Task brief
Pull every line with "will" from the data.

(Stored items from a collection)
◆ ◆ ◆
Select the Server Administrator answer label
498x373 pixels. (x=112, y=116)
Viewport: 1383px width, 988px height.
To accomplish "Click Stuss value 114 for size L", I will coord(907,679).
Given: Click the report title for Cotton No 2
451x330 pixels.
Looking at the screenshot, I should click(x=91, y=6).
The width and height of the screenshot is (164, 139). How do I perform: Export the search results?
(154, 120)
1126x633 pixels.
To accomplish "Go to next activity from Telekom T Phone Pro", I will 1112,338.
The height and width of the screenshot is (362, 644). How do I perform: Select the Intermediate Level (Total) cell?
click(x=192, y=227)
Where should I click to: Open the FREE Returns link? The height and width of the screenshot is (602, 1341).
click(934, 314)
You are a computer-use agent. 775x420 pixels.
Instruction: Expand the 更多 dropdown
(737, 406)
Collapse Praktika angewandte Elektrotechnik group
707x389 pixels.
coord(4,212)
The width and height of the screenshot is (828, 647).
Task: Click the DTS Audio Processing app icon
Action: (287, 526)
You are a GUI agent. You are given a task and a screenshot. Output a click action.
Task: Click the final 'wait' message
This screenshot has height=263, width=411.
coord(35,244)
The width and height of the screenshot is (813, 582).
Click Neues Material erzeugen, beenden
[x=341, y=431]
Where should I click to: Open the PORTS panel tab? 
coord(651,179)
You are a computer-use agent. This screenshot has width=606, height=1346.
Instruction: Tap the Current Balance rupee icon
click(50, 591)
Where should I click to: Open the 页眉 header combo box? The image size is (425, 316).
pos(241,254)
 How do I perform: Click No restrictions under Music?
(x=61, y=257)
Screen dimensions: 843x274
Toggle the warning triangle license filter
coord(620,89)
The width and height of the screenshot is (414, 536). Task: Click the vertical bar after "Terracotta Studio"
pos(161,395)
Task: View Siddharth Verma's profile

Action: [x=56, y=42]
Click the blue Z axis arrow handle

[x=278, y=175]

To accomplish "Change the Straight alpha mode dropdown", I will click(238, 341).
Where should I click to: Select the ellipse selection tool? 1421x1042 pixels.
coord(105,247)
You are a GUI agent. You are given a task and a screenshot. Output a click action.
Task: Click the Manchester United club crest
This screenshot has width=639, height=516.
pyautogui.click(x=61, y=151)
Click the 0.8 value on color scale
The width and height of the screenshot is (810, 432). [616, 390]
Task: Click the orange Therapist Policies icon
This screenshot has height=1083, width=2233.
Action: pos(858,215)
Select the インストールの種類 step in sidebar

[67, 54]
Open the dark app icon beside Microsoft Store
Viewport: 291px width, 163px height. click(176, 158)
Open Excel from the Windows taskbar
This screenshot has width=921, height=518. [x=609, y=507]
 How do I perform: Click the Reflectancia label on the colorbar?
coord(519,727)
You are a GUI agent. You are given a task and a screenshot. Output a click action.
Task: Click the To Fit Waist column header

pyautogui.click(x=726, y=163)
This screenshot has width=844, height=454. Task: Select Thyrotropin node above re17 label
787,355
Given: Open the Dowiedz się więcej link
◆ ◆ ◆
Written response
To accomplish "Click Stuss value 114 for size L", I will coord(907,679).
To accomplish "Go to next activity from Telekom T Phone Pro", I will 1112,338.
To accomplish "Change the Straight alpha mode dropdown", I will click(238, 341).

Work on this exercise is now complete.